Rapp explained that these discussions come on the heels of many other initiatives by city officials. The goal of reducing emissions and overall carbon footprint when building a home is top priority for him and his organization. There has been a move toward greener options such as heat pumps, which both heat and cool your home by using ambient air making it more efficient by lowering the Delta T (the difference in temperature) that you are attempting to heat or cool. These options, while efficient and an environmentally friendlier choice, can be costlier.

Although this all sounds like a reasonable idea and air conditioning is becoming more of an affordable option for homes, it still does come at a price. If people are not used to not having air conditioning on the coast, it might take some convincing, especially if heat outbreaks are relatively short-lived in a season. Rapp added, “You could be looking at an additional $18,000-$25,000 in costs to address a new mechanical system, that’s going to take a bite.” Homeowners still may opt-out of what could very well be a life-or-death utility.

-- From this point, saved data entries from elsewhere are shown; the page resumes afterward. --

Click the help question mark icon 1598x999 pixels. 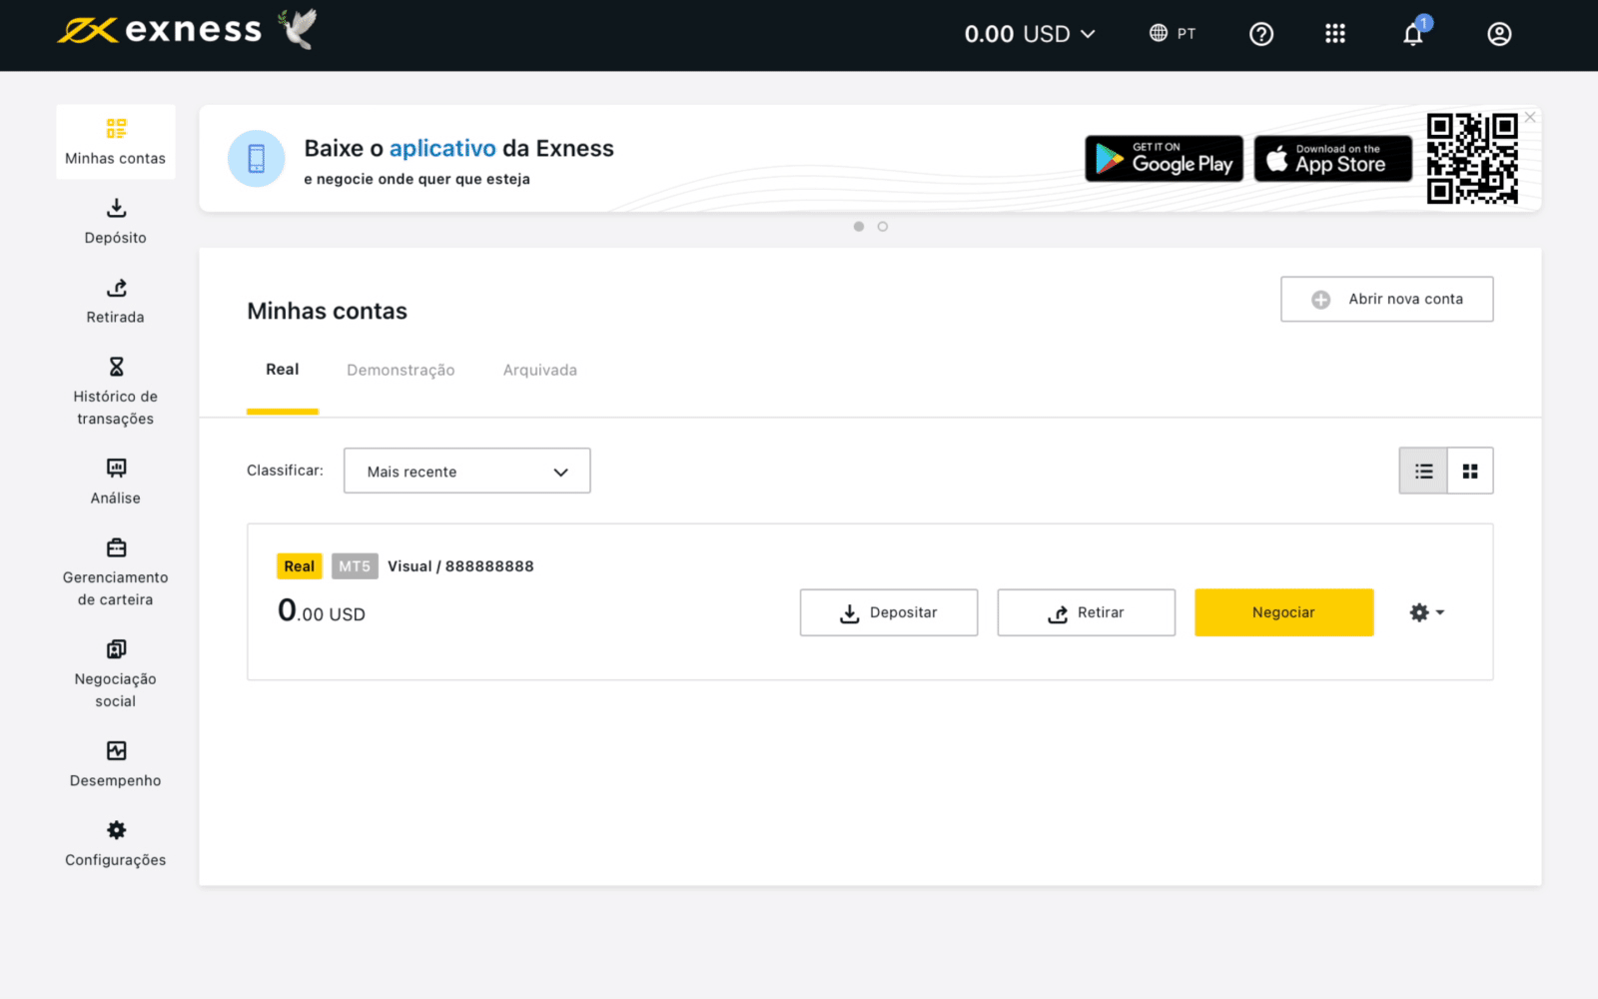1261,35
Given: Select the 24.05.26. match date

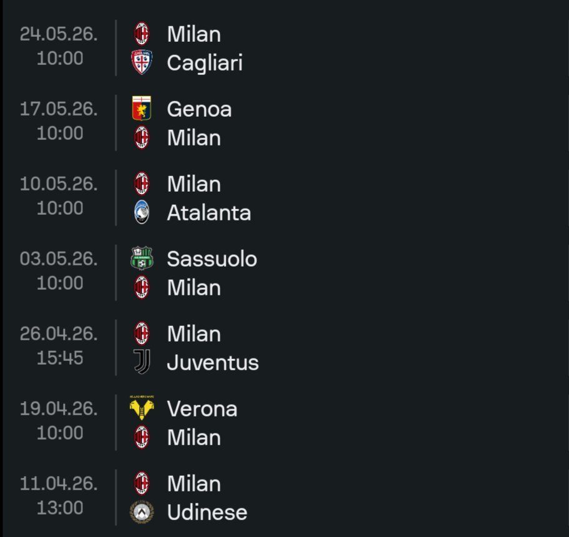Looking at the screenshot, I should coord(59,34).
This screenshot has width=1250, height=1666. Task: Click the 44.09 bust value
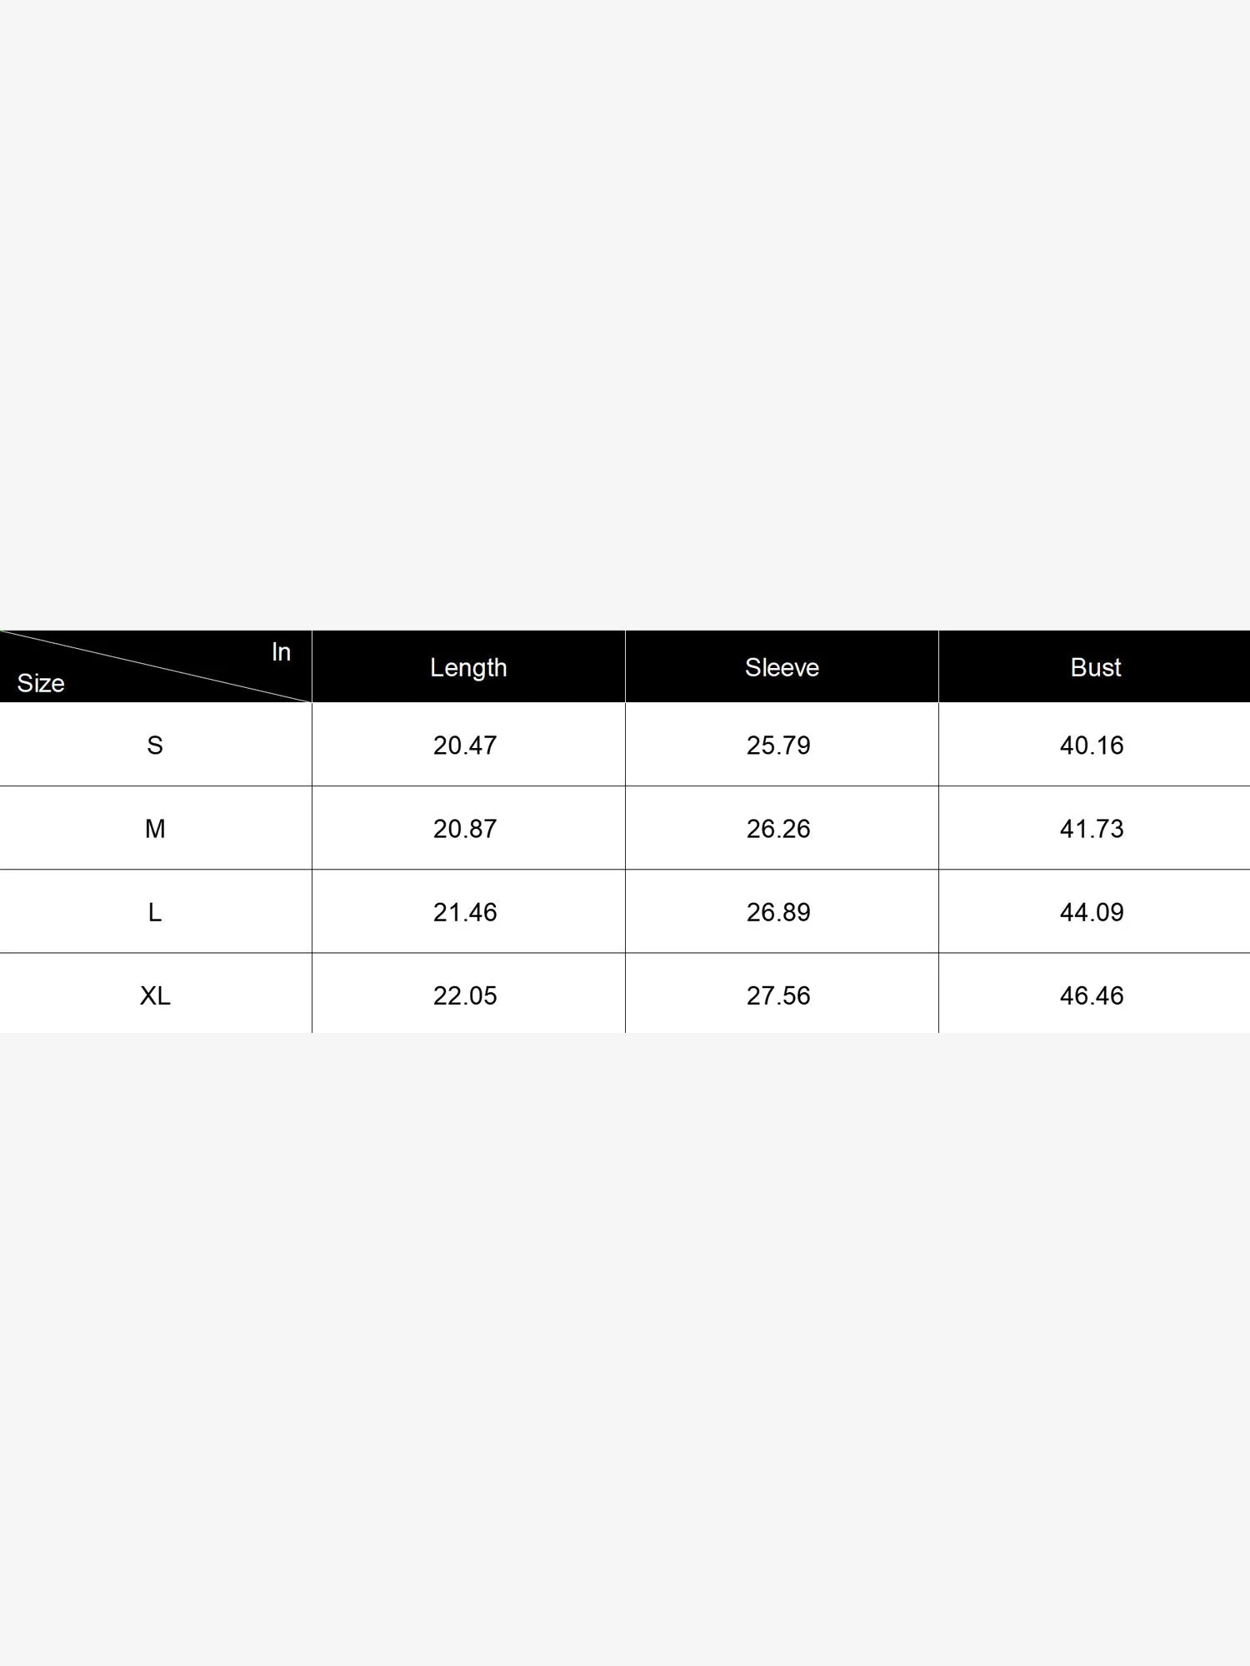coord(1092,912)
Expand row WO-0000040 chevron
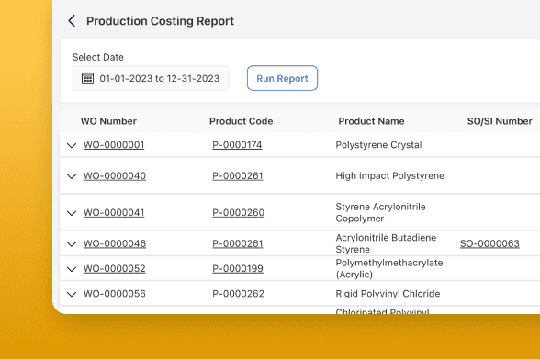Screen dimensions: 540x360 click(x=72, y=176)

“In the last 10 years, the demand and the awareness of cooling requirements particularly from new home purchasers have gone up significantly,” said Rapp. The weather data would support this demand as we continuously see a consistent rise in overall temperatures across coastal B.C. with early 2021 being anomalously high.

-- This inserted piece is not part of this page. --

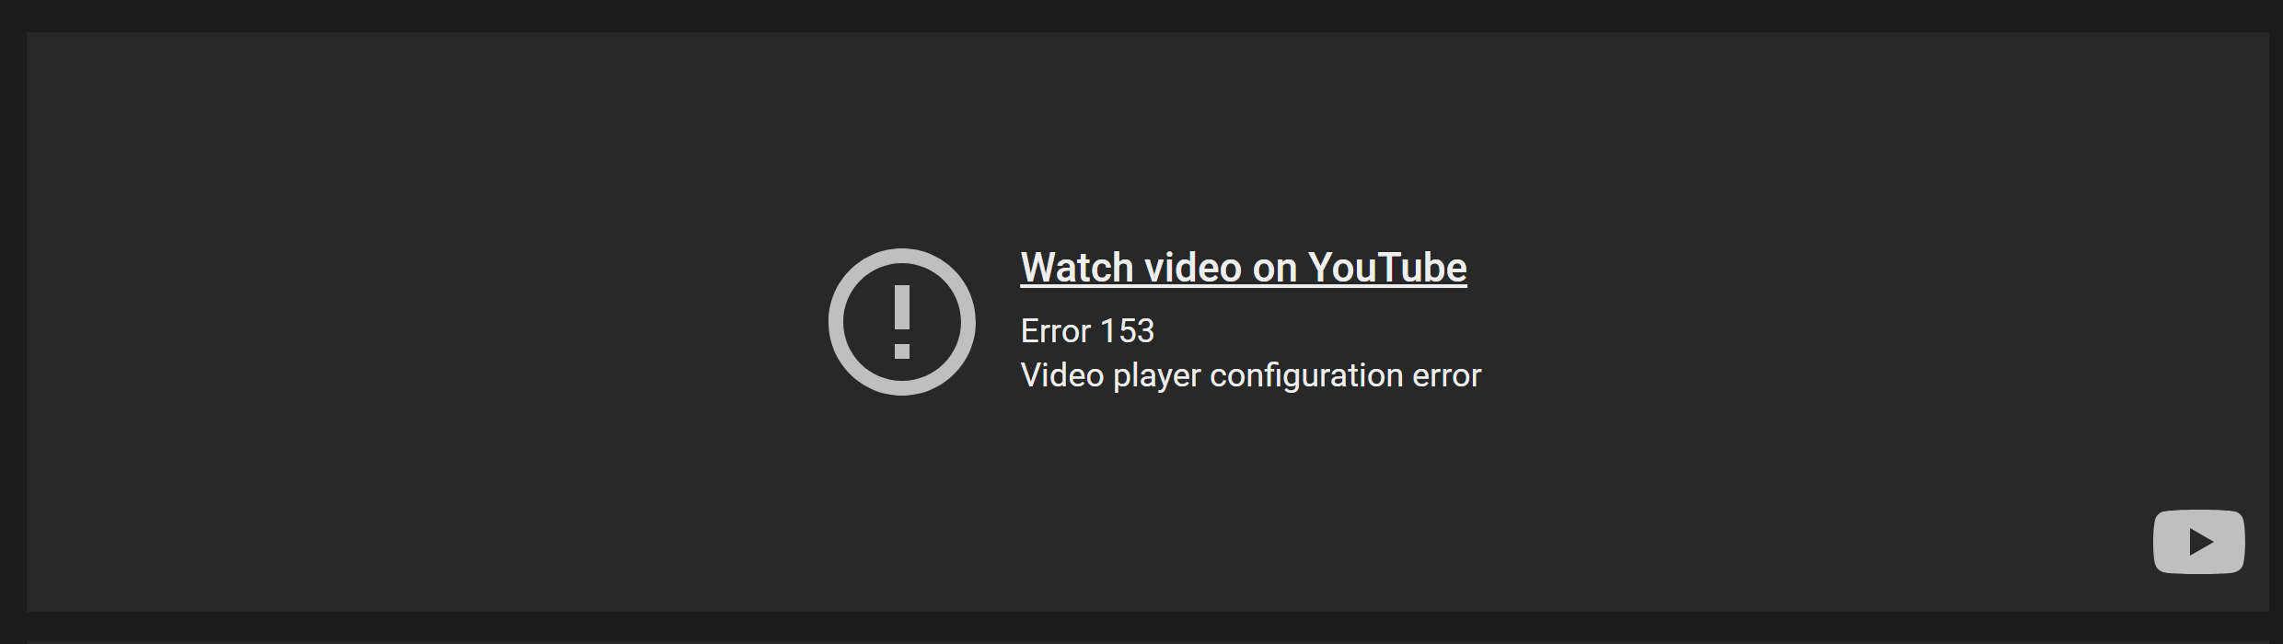Select the word configuration in the error description

pos(1306,375)
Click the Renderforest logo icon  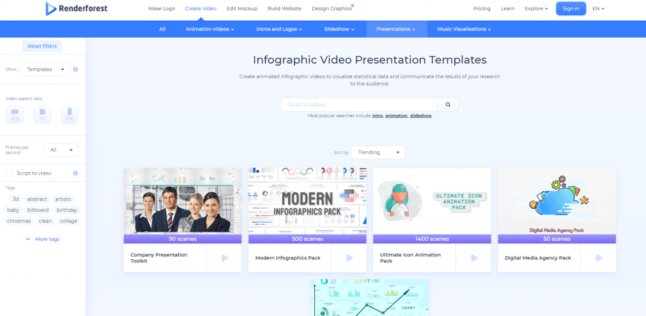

MUST SEE: Report on B.C. heat-dome deaths urges wide support for at-risk populations

There has been some progress made in order to adapt to the warming conditions. Landlords will soon have to maintain a temperature of no more than 26 C with the windows closed for buildings of a certain size. The city of Vancouver is set to make this change in 2025.

In addition to the discussion around cooling options for future events, this spring the provincial government began issuing a provincial Heat Alert and Response System, which alerts people, First Nations, and local governments of heat warnings and extreme heat emergencies.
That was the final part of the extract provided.